Anyone Else But You by Leah Johnson - I don't really get the conflict, and Jada kinda seems omniscient in the way she reads Perry like a book, but like...  this one's fine? -r than the others?
The Idiom Algorithm by Abigail Hing Wen - There is so much wild shit going on?? And yet it is still so toothless and bland and doesn't acknowledge its own stakes?? But maybe that's the trope's fault, maybe my left-wing ass is just... expecting too much of "Class Warfare".
Auld Aquaintance by Caleb Roehrig - This trope is my shit, for real. Unfortunately it is the only aspect I really like about this story,  because the execution is really only mid. I see a pattern emerging...
Shooting Stars by Marissa Meyer - A story about a normal girl who will sometimes think some really weird shit out of nowhere ("the ants in his tent crawled inside it because something in there smells good for them - I relate" is some wild shit to think about your crush in that situation, sorry.)
Keagan's Heaven On Earth by Sarah Winifred Searle - Possibly the sweetest one yet, although it also suffers from the abruptness that pervades this book like a torture device specifically designed to torment me. But hey, nb presentation!
Zora In The Spotlight by Elise Bryant - This one makes the others look like they weren't even trying.
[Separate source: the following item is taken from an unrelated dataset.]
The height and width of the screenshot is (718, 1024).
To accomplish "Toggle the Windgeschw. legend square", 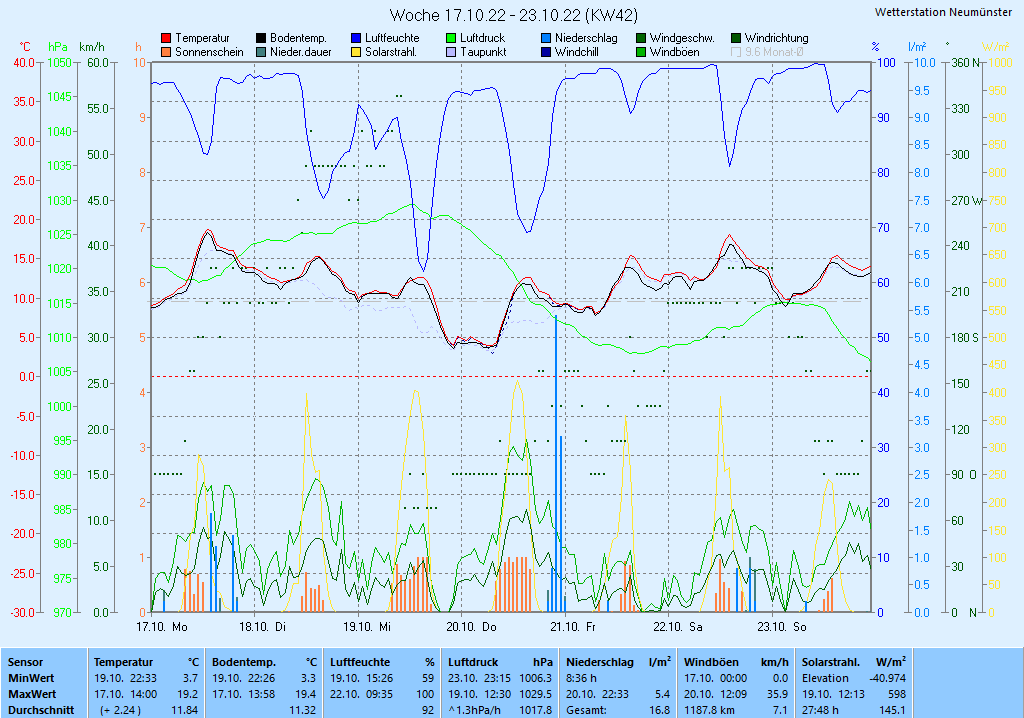I will (x=641, y=38).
Like, wtf, this is actually good? Without qualification?
In A Blink Of The Eye by Elizabeth Eulberg -  I expected polyamory, and then I didn't get it, but it was fine, because I got platonic bonding instead. And then she obviously had to have another meet-cute and fall in love-at-first-sight and ugh, fine, be boring.
Liberty by Anna-Marie McLemore - Second place, because it still told a somewhat engaging story with at least one somewhat fleshed out character, but it's getting points deducted for expecting me to know cheerleader slang.
The Surprise Match by Sandhya Menon - If you have a long, social media documented history of having a lot in common with your best friend, then a program that skims people's social medias for things they have in common is very obviously going to match you with said best friend. Seems like that should have been obvious even before you tried it on Easton, girl. It's an algorithm, not magic.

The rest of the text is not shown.